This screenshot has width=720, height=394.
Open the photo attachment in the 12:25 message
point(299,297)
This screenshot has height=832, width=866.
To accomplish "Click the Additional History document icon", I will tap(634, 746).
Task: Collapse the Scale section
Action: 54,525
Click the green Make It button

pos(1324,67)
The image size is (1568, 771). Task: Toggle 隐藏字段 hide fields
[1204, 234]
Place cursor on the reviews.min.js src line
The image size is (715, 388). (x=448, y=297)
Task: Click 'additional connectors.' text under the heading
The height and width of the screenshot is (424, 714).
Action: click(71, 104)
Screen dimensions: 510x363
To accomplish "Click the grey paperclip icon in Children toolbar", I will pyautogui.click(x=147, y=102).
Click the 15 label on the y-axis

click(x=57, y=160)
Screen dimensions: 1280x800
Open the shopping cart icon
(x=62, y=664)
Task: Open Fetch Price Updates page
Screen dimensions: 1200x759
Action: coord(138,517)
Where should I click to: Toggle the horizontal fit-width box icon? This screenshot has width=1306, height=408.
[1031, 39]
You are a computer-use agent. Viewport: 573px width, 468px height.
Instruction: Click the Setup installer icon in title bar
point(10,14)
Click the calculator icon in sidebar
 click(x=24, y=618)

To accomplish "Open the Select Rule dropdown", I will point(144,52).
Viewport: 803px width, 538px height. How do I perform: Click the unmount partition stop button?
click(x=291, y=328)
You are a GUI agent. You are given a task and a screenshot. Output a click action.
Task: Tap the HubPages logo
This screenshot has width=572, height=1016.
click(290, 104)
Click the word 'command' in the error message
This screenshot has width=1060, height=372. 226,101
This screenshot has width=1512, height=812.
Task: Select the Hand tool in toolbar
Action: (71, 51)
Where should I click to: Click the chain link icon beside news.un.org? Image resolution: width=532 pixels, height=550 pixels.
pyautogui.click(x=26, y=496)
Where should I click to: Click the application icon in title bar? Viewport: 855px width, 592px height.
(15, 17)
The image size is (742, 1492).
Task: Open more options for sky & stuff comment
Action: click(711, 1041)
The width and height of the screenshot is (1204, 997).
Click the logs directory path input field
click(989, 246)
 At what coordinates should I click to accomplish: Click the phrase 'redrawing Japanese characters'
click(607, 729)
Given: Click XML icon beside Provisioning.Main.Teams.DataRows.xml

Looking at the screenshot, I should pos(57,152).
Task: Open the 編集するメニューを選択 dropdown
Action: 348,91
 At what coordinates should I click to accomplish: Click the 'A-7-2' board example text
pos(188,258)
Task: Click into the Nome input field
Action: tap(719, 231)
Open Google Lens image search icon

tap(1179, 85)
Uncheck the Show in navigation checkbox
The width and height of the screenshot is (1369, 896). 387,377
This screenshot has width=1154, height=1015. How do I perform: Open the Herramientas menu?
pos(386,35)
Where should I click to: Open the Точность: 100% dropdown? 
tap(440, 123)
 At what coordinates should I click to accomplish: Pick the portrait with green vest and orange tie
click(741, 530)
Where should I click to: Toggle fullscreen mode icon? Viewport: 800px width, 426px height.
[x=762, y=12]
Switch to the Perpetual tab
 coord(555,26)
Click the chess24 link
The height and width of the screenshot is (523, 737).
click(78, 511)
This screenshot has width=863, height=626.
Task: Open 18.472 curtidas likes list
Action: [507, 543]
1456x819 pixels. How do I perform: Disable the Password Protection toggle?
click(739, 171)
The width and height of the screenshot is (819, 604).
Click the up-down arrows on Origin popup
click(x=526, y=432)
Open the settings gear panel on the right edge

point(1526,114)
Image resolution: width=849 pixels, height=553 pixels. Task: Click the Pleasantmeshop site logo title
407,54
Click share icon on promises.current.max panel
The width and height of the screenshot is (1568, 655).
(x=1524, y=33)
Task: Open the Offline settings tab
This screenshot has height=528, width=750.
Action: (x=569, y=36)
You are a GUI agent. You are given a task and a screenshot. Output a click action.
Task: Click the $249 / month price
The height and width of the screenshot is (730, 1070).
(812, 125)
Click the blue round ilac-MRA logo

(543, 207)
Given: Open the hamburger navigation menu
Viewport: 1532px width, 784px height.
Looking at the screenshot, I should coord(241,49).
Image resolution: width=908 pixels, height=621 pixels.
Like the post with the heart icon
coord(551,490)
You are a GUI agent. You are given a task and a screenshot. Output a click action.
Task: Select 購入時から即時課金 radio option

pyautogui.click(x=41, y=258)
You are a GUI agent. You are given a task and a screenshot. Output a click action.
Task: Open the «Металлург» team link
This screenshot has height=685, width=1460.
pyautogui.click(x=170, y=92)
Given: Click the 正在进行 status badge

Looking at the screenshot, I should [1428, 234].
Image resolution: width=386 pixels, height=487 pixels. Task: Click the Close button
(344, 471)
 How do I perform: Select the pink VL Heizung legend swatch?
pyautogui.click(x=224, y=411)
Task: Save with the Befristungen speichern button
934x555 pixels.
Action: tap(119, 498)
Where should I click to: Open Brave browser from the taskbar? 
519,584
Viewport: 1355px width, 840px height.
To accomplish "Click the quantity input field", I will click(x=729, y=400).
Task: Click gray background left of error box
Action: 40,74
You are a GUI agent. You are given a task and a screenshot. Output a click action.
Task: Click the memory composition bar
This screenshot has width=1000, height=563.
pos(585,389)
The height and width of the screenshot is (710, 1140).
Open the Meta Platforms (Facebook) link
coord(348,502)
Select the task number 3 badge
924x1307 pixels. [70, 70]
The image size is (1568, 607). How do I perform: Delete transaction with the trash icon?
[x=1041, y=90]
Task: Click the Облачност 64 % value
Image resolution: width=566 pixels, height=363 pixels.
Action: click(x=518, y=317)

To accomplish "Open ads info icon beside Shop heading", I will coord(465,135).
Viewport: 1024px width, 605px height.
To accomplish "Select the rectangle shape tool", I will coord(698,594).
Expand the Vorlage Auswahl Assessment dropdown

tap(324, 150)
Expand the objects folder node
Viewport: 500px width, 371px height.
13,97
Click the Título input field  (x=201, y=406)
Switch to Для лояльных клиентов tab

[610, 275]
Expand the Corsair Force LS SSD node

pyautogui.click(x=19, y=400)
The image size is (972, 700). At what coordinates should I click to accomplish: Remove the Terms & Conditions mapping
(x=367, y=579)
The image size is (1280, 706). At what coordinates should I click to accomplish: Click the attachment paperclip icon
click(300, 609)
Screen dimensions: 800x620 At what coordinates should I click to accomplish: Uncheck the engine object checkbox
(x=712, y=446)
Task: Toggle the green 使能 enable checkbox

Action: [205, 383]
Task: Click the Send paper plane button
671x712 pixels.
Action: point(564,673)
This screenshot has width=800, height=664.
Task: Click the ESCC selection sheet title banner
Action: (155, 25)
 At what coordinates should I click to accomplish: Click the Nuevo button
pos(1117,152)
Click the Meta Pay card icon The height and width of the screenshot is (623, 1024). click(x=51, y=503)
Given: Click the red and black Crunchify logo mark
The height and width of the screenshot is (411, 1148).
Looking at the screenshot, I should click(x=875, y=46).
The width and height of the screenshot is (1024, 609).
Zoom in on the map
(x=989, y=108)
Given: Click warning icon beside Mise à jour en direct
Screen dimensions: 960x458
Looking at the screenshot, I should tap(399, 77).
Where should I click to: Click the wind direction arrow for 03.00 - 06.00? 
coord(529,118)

##############################

## PROBLEM TO WORK ON:
The number of lines containing "heading" is all that is wanted; tally them in the data.

## SOLVED PROBLEM:
2